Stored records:
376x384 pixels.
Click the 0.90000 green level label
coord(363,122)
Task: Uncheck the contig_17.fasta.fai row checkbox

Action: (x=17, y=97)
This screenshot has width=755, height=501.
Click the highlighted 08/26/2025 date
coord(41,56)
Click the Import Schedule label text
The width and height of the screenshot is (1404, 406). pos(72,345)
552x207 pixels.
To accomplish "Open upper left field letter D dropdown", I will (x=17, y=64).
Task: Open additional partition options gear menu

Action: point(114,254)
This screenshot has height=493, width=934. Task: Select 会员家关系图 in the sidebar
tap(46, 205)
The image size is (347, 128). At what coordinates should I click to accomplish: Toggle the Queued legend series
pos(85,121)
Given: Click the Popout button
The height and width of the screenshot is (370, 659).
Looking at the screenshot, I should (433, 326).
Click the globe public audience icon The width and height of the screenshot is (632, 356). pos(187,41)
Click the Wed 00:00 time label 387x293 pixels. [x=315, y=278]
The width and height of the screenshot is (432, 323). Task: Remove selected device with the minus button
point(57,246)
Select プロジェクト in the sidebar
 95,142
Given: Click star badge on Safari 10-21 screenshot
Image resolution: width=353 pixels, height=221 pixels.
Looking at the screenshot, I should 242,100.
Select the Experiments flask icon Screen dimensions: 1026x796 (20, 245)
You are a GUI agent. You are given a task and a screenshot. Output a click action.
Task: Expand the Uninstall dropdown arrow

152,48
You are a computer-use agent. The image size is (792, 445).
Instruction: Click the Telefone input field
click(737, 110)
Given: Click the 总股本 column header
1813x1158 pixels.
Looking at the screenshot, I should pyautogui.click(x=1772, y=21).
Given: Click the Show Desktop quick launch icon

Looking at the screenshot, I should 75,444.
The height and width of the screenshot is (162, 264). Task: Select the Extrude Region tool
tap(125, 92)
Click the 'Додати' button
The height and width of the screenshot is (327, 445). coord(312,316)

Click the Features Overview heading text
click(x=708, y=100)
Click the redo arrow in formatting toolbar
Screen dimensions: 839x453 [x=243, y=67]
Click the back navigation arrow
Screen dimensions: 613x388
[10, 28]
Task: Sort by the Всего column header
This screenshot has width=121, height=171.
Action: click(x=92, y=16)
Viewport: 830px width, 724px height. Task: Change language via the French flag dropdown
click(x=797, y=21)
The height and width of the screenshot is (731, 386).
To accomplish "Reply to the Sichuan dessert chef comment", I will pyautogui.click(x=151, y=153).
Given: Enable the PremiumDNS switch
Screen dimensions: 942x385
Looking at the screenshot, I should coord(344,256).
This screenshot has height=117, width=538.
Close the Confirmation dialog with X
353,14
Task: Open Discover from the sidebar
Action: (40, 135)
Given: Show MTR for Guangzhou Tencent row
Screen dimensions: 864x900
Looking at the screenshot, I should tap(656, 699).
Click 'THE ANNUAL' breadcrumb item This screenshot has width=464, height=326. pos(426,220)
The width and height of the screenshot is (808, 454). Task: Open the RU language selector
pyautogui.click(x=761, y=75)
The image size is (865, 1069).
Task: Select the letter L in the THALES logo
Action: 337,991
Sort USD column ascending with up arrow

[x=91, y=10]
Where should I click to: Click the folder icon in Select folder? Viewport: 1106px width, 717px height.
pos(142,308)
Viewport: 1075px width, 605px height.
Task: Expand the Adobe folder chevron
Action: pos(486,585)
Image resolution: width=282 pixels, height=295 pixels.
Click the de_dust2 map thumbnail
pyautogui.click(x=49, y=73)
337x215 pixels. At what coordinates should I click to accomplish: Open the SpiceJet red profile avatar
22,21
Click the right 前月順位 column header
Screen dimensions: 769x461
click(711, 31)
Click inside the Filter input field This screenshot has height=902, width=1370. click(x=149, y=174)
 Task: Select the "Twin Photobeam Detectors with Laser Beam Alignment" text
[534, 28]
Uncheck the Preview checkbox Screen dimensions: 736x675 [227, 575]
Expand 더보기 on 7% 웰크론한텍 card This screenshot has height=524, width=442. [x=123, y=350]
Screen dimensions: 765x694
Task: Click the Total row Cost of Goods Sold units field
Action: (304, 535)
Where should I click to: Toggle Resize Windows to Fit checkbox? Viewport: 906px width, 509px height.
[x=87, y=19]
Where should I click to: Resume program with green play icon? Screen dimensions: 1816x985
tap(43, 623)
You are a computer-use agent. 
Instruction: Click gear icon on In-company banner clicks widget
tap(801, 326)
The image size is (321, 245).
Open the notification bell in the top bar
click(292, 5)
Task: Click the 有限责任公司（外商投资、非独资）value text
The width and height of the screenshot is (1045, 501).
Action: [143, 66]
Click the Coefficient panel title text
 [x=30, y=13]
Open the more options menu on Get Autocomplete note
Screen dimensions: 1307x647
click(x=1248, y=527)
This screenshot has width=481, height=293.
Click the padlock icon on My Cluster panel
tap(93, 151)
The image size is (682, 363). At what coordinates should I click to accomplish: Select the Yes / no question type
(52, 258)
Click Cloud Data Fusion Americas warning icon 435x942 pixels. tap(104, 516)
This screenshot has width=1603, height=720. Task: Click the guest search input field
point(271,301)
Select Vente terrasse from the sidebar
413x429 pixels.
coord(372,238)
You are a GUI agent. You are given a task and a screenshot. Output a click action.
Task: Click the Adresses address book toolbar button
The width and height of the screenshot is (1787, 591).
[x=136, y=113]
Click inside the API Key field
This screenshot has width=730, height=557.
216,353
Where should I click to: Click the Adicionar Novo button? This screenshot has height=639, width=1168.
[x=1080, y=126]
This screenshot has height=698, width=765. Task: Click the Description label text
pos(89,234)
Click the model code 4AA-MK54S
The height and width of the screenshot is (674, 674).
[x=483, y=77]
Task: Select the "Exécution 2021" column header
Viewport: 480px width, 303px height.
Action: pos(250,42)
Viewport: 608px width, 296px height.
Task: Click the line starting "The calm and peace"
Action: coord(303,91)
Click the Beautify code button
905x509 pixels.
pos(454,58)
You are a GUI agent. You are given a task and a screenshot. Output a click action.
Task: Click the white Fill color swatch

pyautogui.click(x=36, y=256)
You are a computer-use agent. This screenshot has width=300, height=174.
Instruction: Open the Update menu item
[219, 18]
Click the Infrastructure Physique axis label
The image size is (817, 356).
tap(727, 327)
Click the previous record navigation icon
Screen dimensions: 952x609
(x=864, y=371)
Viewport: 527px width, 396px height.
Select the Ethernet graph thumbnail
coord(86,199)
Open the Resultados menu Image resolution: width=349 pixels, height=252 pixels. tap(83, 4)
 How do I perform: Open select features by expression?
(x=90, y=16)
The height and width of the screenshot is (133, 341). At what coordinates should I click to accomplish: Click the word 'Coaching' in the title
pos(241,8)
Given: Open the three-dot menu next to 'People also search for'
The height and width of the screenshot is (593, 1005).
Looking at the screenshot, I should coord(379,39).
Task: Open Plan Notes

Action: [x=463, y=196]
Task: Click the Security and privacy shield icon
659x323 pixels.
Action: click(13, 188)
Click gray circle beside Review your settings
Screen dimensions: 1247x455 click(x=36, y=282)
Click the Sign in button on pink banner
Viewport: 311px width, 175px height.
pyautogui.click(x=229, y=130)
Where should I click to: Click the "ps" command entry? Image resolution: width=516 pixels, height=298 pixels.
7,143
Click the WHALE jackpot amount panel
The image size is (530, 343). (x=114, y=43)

- _Task item_:
Print each entry precisely. Include every line.

- _Solution to the exercise_:
376x384 pixels.
Click the 0.90000 green level label
coord(363,122)
Task: Uncheck the contig_17.fasta.fai row checkbox

Action: (x=17, y=97)
This screenshot has width=755, height=501.
Click the highlighted 08/26/2025 date
coord(41,56)
Click the Import Schedule label text
The width and height of the screenshot is (1404, 406). pos(72,345)
552x207 pixels.
To accomplish "Open upper left field letter D dropdown", I will (x=17, y=64).
Task: Open additional partition options gear menu

Action: point(114,254)
This screenshot has height=493, width=934. Task: Select 会员家关系图 in the sidebar
tap(46, 205)
The image size is (347, 128). At what coordinates should I click to accomplish: Toggle the Queued legend series
pos(85,121)
Given: Click the Popout button
The height and width of the screenshot is (370, 659).
Looking at the screenshot, I should (433, 326).
Click the globe public audience icon The width and height of the screenshot is (632, 356). pos(187,41)
Click the Wed 00:00 time label 387x293 pixels. [x=315, y=278]
The width and height of the screenshot is (432, 323). Task: Remove selected device with the minus button
point(57,246)
Select プロジェクト in the sidebar
 95,142
Given: Click star badge on Safari 10-21 screenshot
Image resolution: width=353 pixels, height=221 pixels.
Looking at the screenshot, I should 242,100.
Select the Experiments flask icon Screen dimensions: 1026x796 (20, 245)
You are a GUI agent. You are given a task and a screenshot. Output a click action.
Task: Expand the Uninstall dropdown arrow

152,48
You are a computer-use agent. The image size is (792, 445).
Instruction: Click the Telefone input field
click(737, 110)
Given: Click the 总股本 column header
1813x1158 pixels.
Looking at the screenshot, I should pyautogui.click(x=1772, y=21).
Given: Click the Show Desktop quick launch icon

Looking at the screenshot, I should 75,444.
The height and width of the screenshot is (162, 264). Task: Select the Extrude Region tool
tap(125, 92)
Click the 'Додати' button
The height and width of the screenshot is (327, 445). coord(312,316)

Click the Features Overview heading text
click(x=708, y=100)
Click the redo arrow in formatting toolbar
Screen dimensions: 839x453 [x=243, y=67]
Click the back navigation arrow
Screen dimensions: 613x388
[10, 28]
Task: Sort by the Всего column header
This screenshot has width=121, height=171.
Action: click(x=92, y=16)
Viewport: 830px width, 724px height. Task: Change language via the French flag dropdown
click(x=797, y=21)
The height and width of the screenshot is (731, 386).
To accomplish "Reply to the Sichuan dessert chef comment", I will pyautogui.click(x=151, y=153).
Given: Enable the PremiumDNS switch
Screen dimensions: 942x385
Looking at the screenshot, I should coord(344,256).
This screenshot has height=117, width=538.
Close the Confirmation dialog with X
353,14
Task: Open Discover from the sidebar
Action: (40, 135)
Given: Show MTR for Guangzhou Tencent row
Screen dimensions: 864x900
Looking at the screenshot, I should tap(656, 699).
Click 'THE ANNUAL' breadcrumb item This screenshot has width=464, height=326. pos(426,220)
The width and height of the screenshot is (808, 454). Task: Open the RU language selector
pyautogui.click(x=761, y=75)
The image size is (865, 1069).
Task: Select the letter L in the THALES logo
Action: 337,991
Sort USD column ascending with up arrow

[x=91, y=10]
Where should I click to: Click the folder icon in Select folder? Viewport: 1106px width, 717px height.
pos(142,308)
Viewport: 1075px width, 605px height.
Task: Expand the Adobe folder chevron
Action: pos(486,585)
Image resolution: width=282 pixels, height=295 pixels.
Click the de_dust2 map thumbnail
pyautogui.click(x=49, y=73)
337x215 pixels. At what coordinates should I click to accomplish: Open the SpiceJet red profile avatar
22,21
Click the right 前月順位 column header
Screen dimensions: 769x461
click(711, 31)
Click inside the Filter input field This screenshot has height=902, width=1370. click(x=149, y=174)
 Task: Select the "Twin Photobeam Detectors with Laser Beam Alignment" text
[534, 28]
Uncheck the Preview checkbox Screen dimensions: 736x675 [227, 575]
Expand 더보기 on 7% 웰크론한텍 card This screenshot has height=524, width=442. [x=123, y=350]
Screen dimensions: 765x694
Task: Click the Total row Cost of Goods Sold units field
Action: (304, 535)
Where should I click to: Toggle Resize Windows to Fit checkbox? Viewport: 906px width, 509px height.
[x=87, y=19]
Where should I click to: Resume program with green play icon? Screen dimensions: 1816x985
tap(43, 623)
You are a computer-use agent. 
Instruction: Click gear icon on In-company banner clicks widget
tap(801, 326)
The image size is (321, 245).
Open the notification bell in the top bar
click(292, 5)
Task: Click the 有限责任公司（外商投资、非独资）value text
The width and height of the screenshot is (1045, 501).
Action: [143, 66]
Click the Coefficient panel title text
 [x=30, y=13]
Open the more options menu on Get Autocomplete note
Screen dimensions: 1307x647
click(x=1248, y=527)
This screenshot has width=481, height=293.
Click the padlock icon on My Cluster panel
tap(93, 151)
The image size is (682, 363). At what coordinates should I click to accomplish: Select the Yes / no question type
(52, 258)
Click Cloud Data Fusion Americas warning icon 435x942 pixels. tap(104, 516)
This screenshot has width=1603, height=720. Task: Click the guest search input field
point(271,301)
Select Vente terrasse from the sidebar
413x429 pixels.
coord(372,238)
You are a GUI agent. You are given a task and a screenshot. Output a click action.
Task: Click the Adresses address book toolbar button
The width and height of the screenshot is (1787, 591).
[x=136, y=113]
Click inside the API Key field
This screenshot has width=730, height=557.
216,353
Where should I click to: Click the Adicionar Novo button? This screenshot has height=639, width=1168.
[x=1080, y=126]
This screenshot has height=698, width=765. Task: Click the Description label text
pos(89,234)
Click the model code 4AA-MK54S
The height and width of the screenshot is (674, 674).
[x=483, y=77]
Task: Select the "Exécution 2021" column header
Viewport: 480px width, 303px height.
Action: pos(250,42)
Viewport: 608px width, 296px height.
Task: Click the line starting "The calm and peace"
Action: coord(303,91)
Click the Beautify code button
905x509 pixels.
pos(454,58)
You are a GUI agent. You are given a task and a screenshot. Output a click action.
Task: Click the white Fill color swatch

pyautogui.click(x=36, y=256)
You are a computer-use agent. This screenshot has width=300, height=174.
Instruction: Open the Update menu item
[219, 18]
Click the Infrastructure Physique axis label
The image size is (817, 356).
tap(727, 327)
Click the previous record navigation icon
Screen dimensions: 952x609
(x=864, y=371)
Viewport: 527px width, 396px height.
Select the Ethernet graph thumbnail
coord(86,199)
Open the Resultados menu Image resolution: width=349 pixels, height=252 pixels. tap(83, 4)
 How do I perform: Open select features by expression?
(x=90, y=16)
The height and width of the screenshot is (133, 341). At what coordinates should I click to accomplish: Click the word 'Coaching' in the title
pos(241,8)
Given: Open the three-dot menu next to 'People also search for'
The height and width of the screenshot is (593, 1005).
Looking at the screenshot, I should coord(379,39).
Task: Open Plan Notes

Action: [x=463, y=196]
Task: Click the Security and privacy shield icon
659x323 pixels.
Action: click(13, 188)
Click gray circle beside Review your settings
Screen dimensions: 1247x455 click(x=36, y=282)
Click the Sign in button on pink banner
Viewport: 311px width, 175px height.
pyautogui.click(x=229, y=130)
Where should I click to: Click the "ps" command entry? Image resolution: width=516 pixels, height=298 pixels.
7,143
Click the WHALE jackpot amount panel
The image size is (530, 343). (x=114, y=43)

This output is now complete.